:: Passage provided

A sepulcher is a small room cut in stone for a burial. Hence, the Church of the Holy Sepulchre means the place where Jesus was buried. On the rotunda floor is the Holy Edicule encasing the tomb. The elaborate shrine resembles a small church. The single, east-facing entrance is carved from reddish marble and accented with Corinthian columns. In the first room, the Chapel of the Angel, a stone is displayed where an angel stood while announcing the resurrection. The actual tomb (Holy Sepulchre) is in the second, larger chamber. During an extensive renovation of the Edicule, archeologists examined the limestone and marble. They concluded the materials date from 345 AD.

Church of the Holy Sepulchre, Christian Quarter Rd., Jerusalem, Israel

35 Suq Aftimos in Christian Quarter in Jerusalem, Israel

After visiting the Church of the Holy Sepulchre, explore your surroundings. You are standing in the center of the Christian Quarter. For a unique cultural experience, immerse yourself in Muristan, meaning hospital in Persian. The name originated during the Crusader Period (1099 to 1187) when the area was occupied by the Knights Hospitaller. Their mission was to build a hospital in Jerusalem for Christian pilgrims. Today, Muristan is a whirling web of shops and vendor stalls. On the site of a former crusader church is Suq Aftimos, built in 1902. The market’s impressive arches have an Ablaq design (alternating light and dark stones). Equally impressive is the fountain in the center.

::::
:: Material supplied

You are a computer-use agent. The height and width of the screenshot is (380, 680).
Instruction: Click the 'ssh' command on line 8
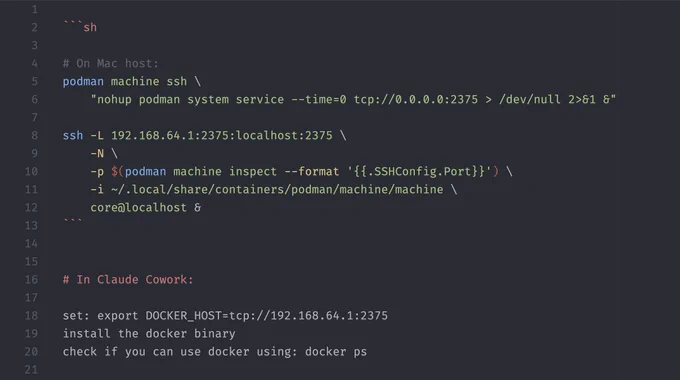pyautogui.click(x=73, y=135)
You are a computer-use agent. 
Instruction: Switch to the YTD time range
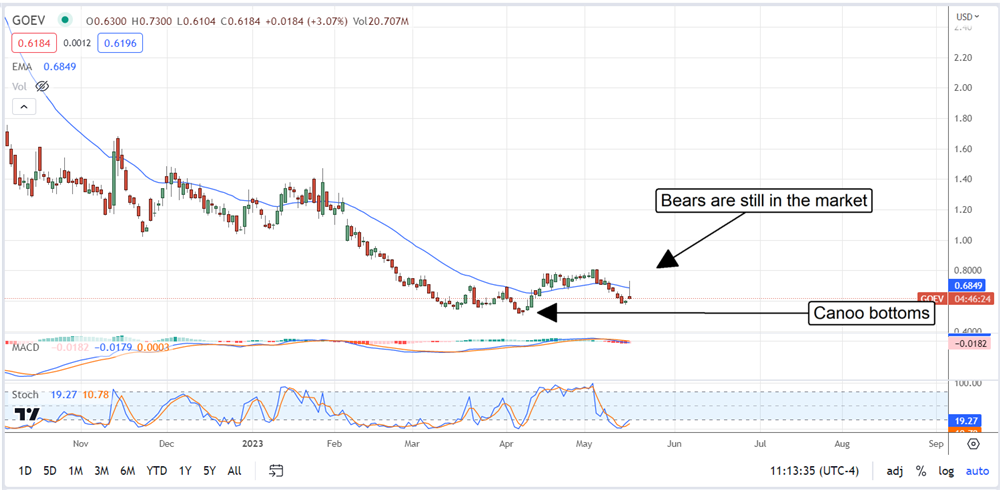[156, 470]
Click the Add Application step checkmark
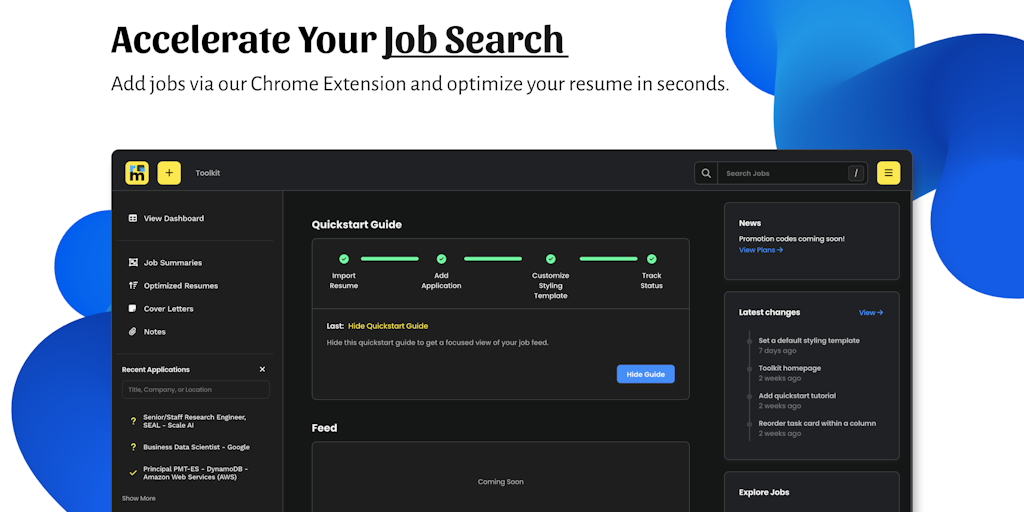Image resolution: width=1024 pixels, height=512 pixels. (x=441, y=259)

::::

Required action 1: According to the passage on Jerusalem's Christian Quarter, in what year was Suq Aftimos built?
Required action 2: Using the passage on Jerusalem's Christian Quarter, state whether each statement agrees with it, and quote the deciding words: (a) The Edicule has a single entrance that faces west. (b) The actual tomb lies in the second, larger chamber of the Edicule. (c) Suq Aftimos stands on the site of a former crusader church.

Exercise answer 1: 1902

Exercise answer 2:
(a) No: "The single, east-facing entrance is carved from reddish marble"
(b) Yes: "The actual tomb (Holy Sepulchre) is in the second, larger chamber."
(c) Yes: "On the site of a former crusader church is Suq Aftimos"